#### THE EXERCISE:
Starting at the line that contains "Sort parameters in descending Z-A order" and stopping after the last line of the records, rewrite those lines, requests included, with 79 added to every coordinate in the answers. Leave the pictures out of your rewrite.

== ROWS ==

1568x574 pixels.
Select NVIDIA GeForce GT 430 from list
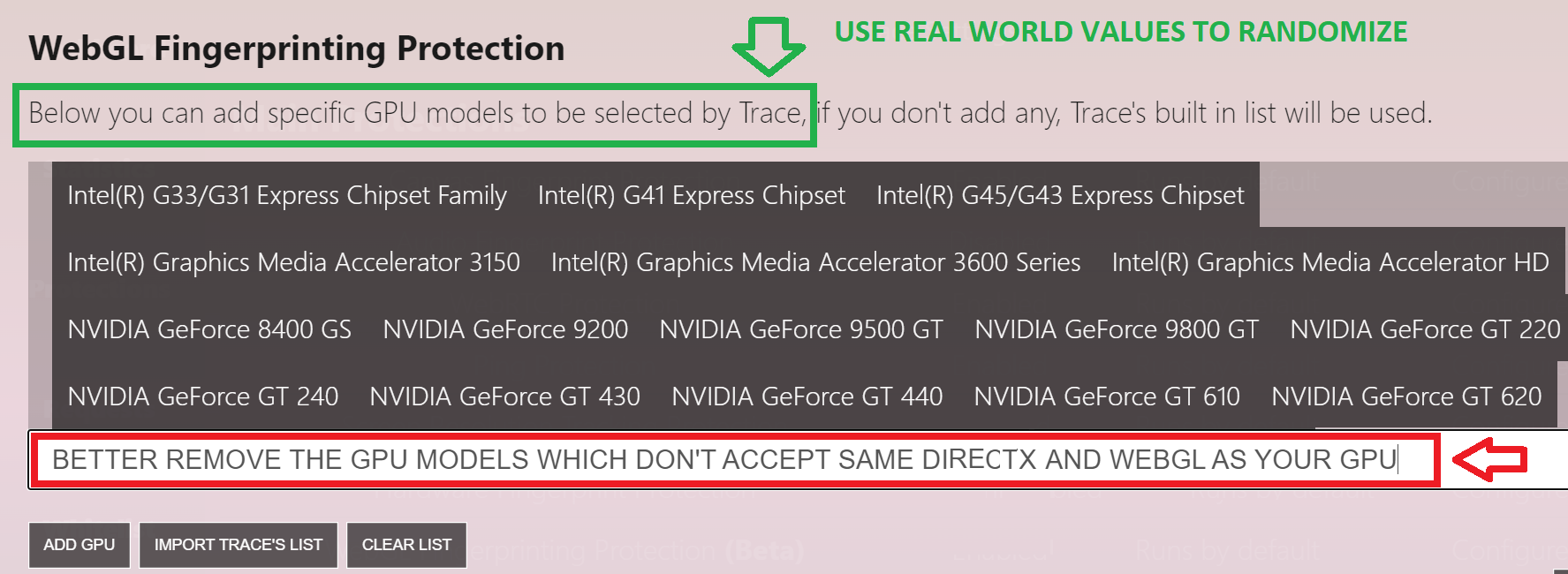pos(504,397)
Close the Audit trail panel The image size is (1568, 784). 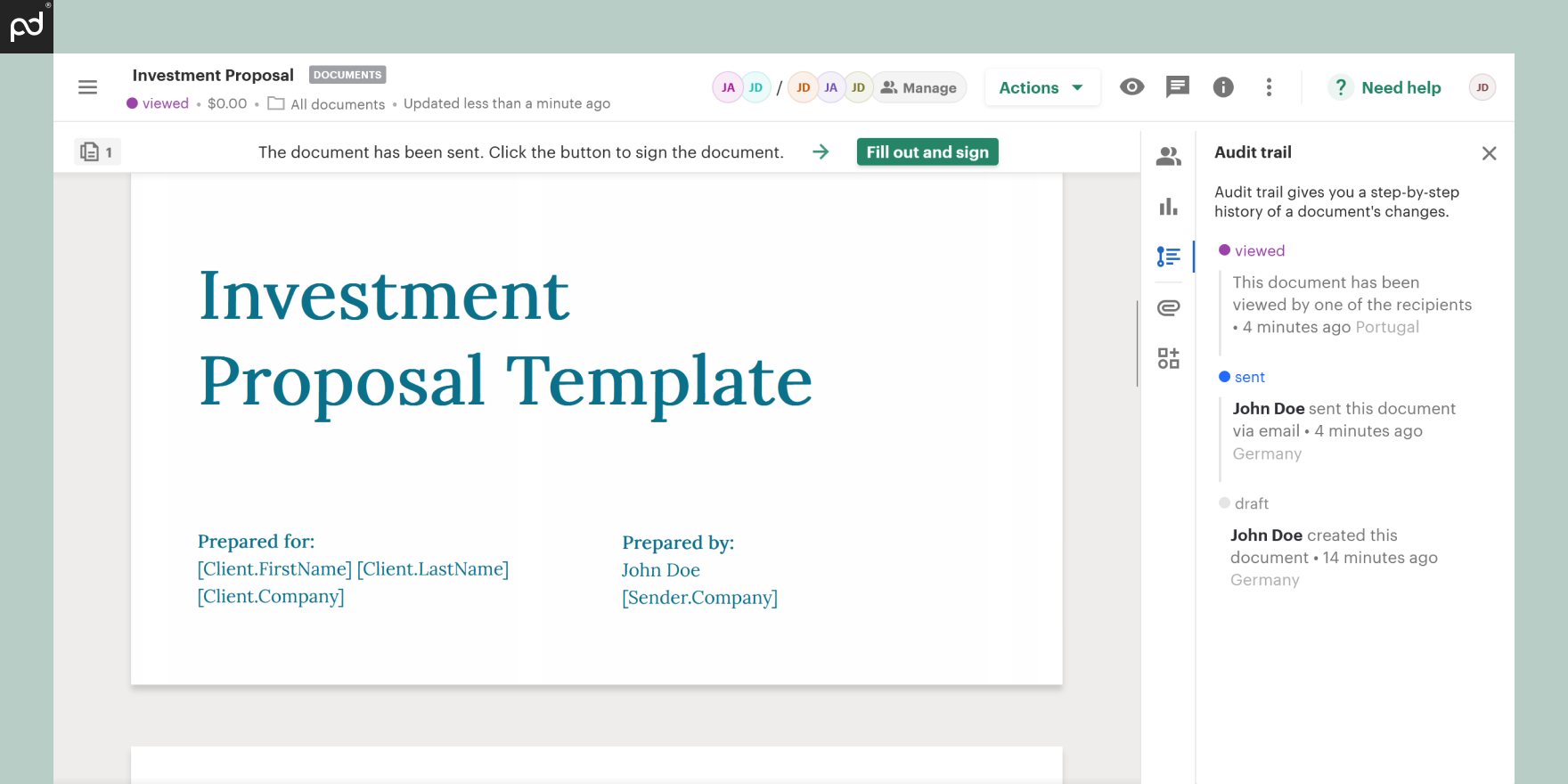tap(1489, 153)
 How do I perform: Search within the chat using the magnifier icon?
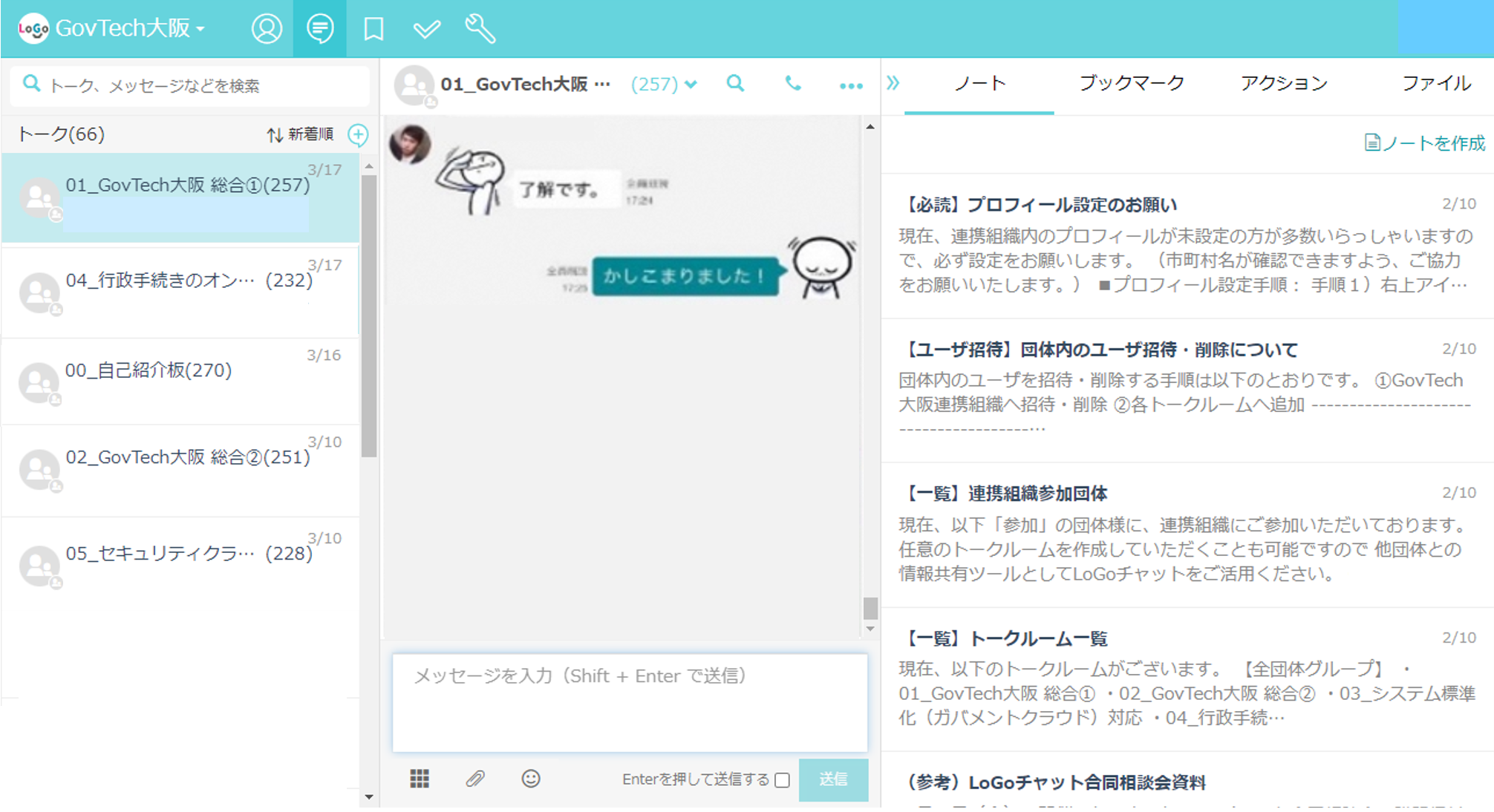point(735,84)
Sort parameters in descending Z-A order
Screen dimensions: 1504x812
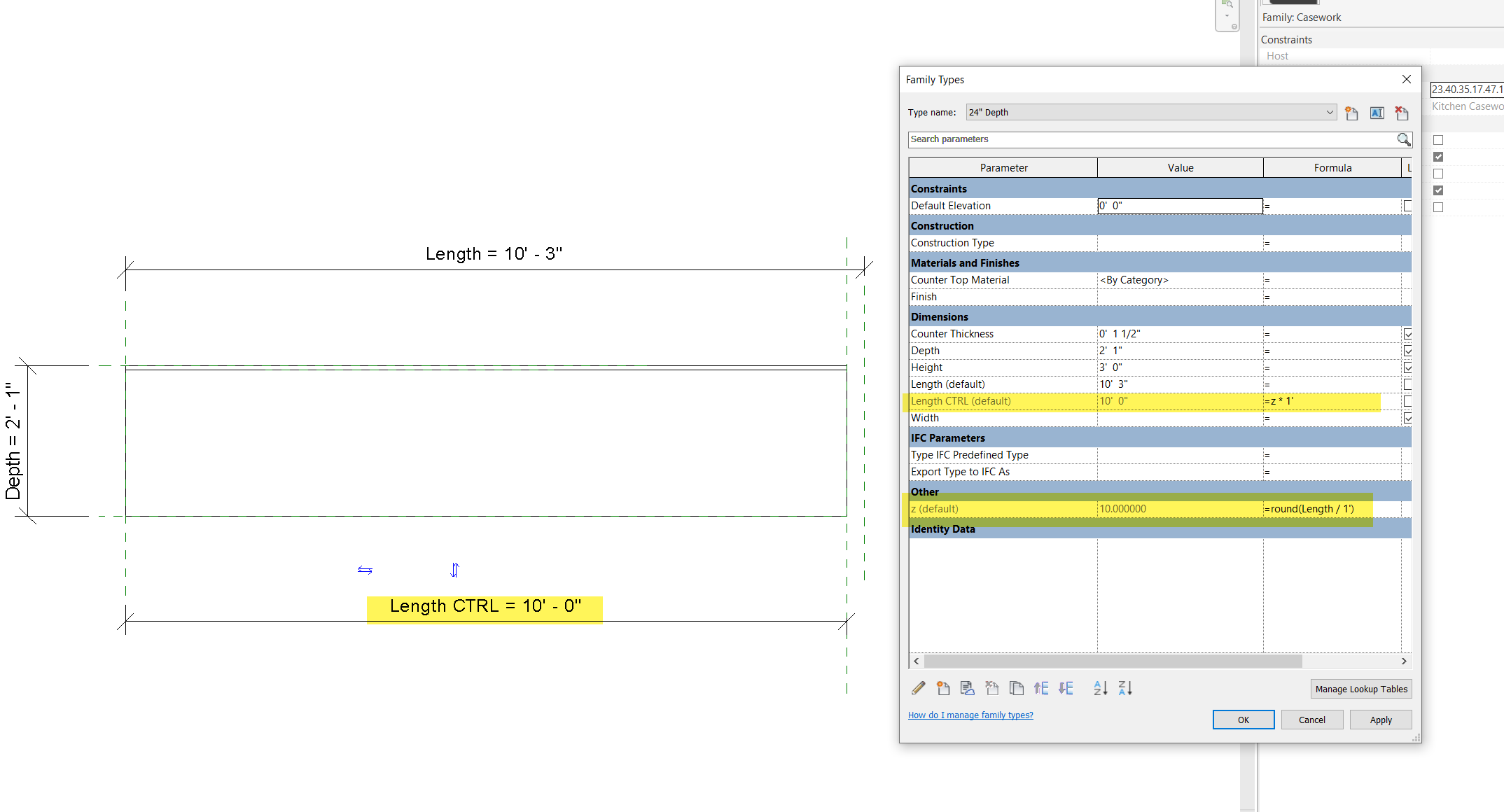1125,688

===

#### EXERCISE RESULT:
Sort parameters in descending Z-A order
Screen dimensions: 1504x812
1204,767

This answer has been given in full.